CFD applied to separation processes: The Cyclone (Part 1)

In the last two CFD posts, we talk about the role of CFD in the Bioprocessing industry. We emphasized the importance that mixing has on the bioreactor´s performance. Today, we will turn 180°, and we will talk about the importance of separation processes in different industries and, particularly, on the role of CFD in modeling such processes.

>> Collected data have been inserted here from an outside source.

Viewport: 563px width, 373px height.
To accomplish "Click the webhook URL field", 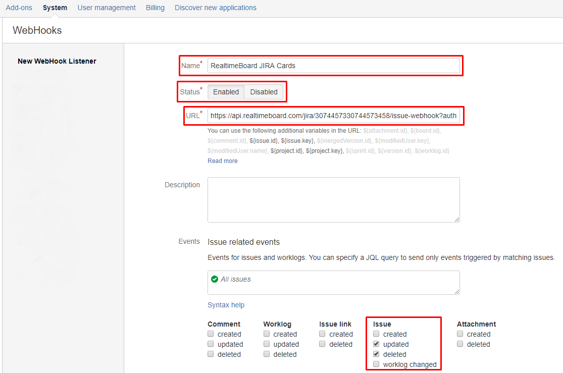I will tap(333, 116).
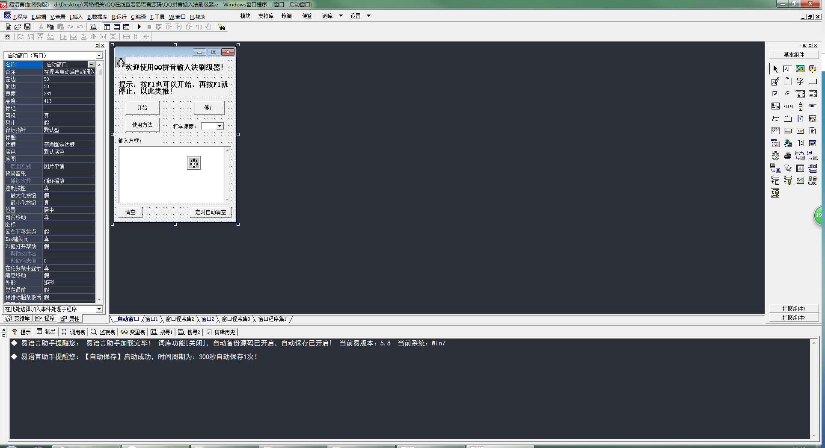Image resolution: width=825 pixels, height=448 pixels.
Task: Expand the event handler subroutine dropdown
Action: click(x=99, y=309)
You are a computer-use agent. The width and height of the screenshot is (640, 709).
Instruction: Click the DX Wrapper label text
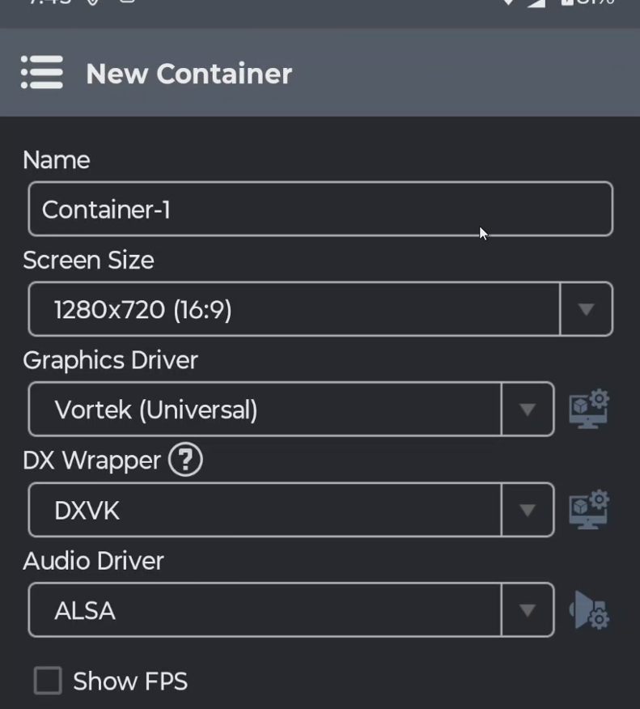[x=91, y=461]
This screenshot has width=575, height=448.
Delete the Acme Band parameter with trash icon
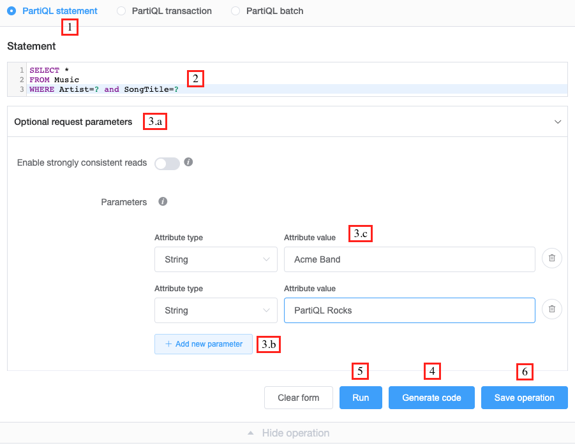tap(551, 258)
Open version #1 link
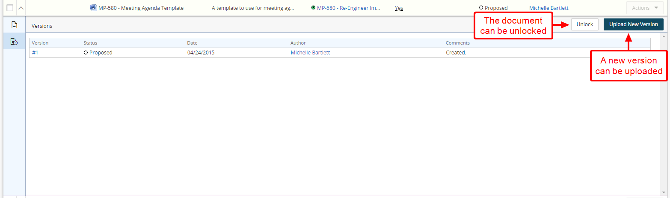The image size is (670, 198). [35, 53]
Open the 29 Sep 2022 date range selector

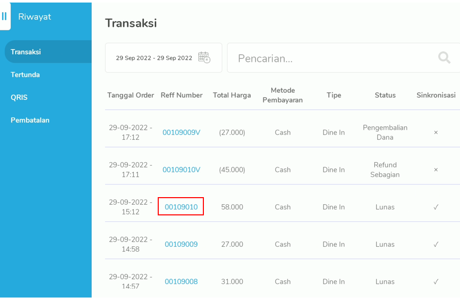click(x=154, y=58)
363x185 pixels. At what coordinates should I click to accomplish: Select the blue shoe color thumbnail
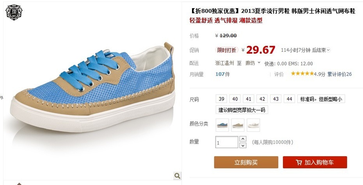click(222, 125)

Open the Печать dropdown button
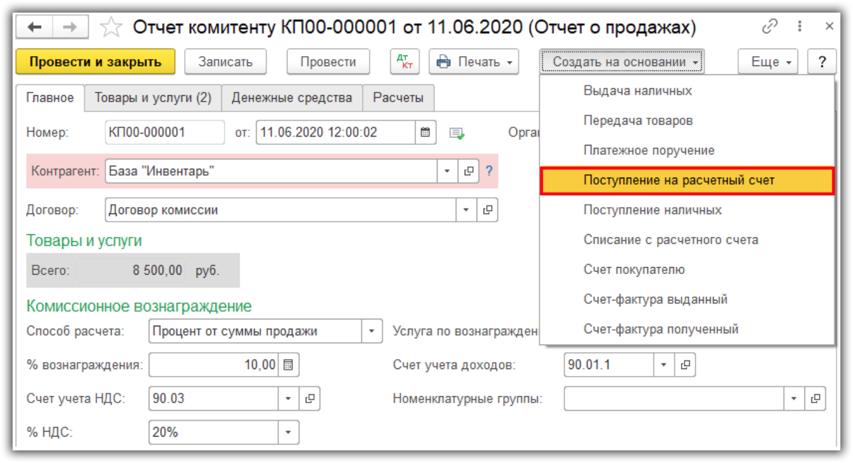[x=473, y=62]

Before starting, it is important to recap some basic definitions regarding the separation process. One of the main concepts that any engineer, physician, scientist, or person that works with separation processes must know is the concept of phase. Here, it is essential to note that this definition can be understood in two different ways; the first is the physical way, which says that “A phase, or state of matter, is a domain within a many-body system within which relevant physical properties are uniform. Relevant properties may include chemical composition, stoichiometry, and density, which do not reflect how the components are arranged in space” [1]. The three main phases or states of matter are: i) solid, ii) liquid, and iii) gas. The second one is the CFD way, which states that a phase is any material that forms an interface with another materials. Regarding the last definition, a stratified mixture of oil and water is considered as a two-phase flow, even when both materials are liquids. Some examples of multiphase flows from the CFD perspective are:

Figure 1- Examples of multiphase flows

Figure 1- Examples of multiphase flows

All these applications are widespread in different industries. CFD plays a significant role in its design and performance improvement. However, talking about all this applications would be very extensive. For this reasons, we will create a series of blogs focusing on separation processes and applications.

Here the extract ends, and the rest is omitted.